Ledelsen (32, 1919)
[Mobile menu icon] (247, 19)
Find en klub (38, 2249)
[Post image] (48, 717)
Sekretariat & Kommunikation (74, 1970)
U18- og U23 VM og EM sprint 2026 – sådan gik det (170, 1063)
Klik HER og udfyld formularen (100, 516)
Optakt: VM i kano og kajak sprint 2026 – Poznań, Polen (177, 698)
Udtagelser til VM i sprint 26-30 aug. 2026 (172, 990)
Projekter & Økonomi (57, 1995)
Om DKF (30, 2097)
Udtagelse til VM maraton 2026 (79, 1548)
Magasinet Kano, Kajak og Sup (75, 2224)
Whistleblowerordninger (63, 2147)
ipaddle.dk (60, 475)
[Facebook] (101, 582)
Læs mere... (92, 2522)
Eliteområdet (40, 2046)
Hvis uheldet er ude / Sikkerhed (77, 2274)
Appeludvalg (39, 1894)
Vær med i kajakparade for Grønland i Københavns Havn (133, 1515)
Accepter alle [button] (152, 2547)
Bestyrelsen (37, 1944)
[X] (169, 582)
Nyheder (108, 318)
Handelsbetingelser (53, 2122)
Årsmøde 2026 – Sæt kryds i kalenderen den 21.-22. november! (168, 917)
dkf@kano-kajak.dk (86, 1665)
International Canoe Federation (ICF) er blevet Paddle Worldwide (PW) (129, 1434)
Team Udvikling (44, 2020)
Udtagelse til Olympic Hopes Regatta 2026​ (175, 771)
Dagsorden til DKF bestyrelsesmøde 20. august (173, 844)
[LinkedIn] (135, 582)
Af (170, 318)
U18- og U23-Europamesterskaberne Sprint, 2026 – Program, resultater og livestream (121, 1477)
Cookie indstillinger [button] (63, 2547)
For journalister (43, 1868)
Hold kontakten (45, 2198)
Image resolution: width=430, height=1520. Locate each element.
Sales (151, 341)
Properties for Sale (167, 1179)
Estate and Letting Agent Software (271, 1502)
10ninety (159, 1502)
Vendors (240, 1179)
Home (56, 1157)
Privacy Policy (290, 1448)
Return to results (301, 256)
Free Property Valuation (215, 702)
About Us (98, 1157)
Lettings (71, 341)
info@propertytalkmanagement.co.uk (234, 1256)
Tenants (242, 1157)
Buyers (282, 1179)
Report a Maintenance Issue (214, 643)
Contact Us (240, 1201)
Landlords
++++++++++++++++++++
> **Assigned task**
Quote the records from their first line to the line with "Nyheder (108, 318)", inclusive, without adding or dropping anything.

> **Task answer**
Ledelsen (32, 1919)
[Mobile menu icon] (247, 19)
Find en klub (38, 2249)
[Post image] (48, 717)
Sekretariat & Kommunikation (74, 1970)
U18- og U23 VM og EM sprint 2026 – sådan gik det (170, 1063)
Klik HER og udfyld formularen (100, 516)
Optakt: VM i kano og kajak sprint 2026 – Poznań, Polen (177, 698)
Udtagelser til VM i sprint 26-30 aug. 2026 (172, 990)
Projekter & Økonomi (57, 1995)
Om DKF (30, 2097)
Udtagelse til VM maraton 2026 (79, 1548)
Magasinet Kano, Kajak og Sup (75, 2224)
Whistleblowerordninger (63, 2147)
ipaddle.dk (60, 475)
[Facebook] (101, 582)
Læs mere... (92, 2522)
Eliteområdet (40, 2046)
Hvis uheldet er ude / Sikkerhed (77, 2274)
Appeludvalg (39, 1894)
Vær med i kajakparade for Grønland i Københavns Havn (133, 1515)
Accepter alle [button] (152, 2547)
Bestyrelsen (37, 1944)
[X] (169, 582)
Nyheder (108, 318)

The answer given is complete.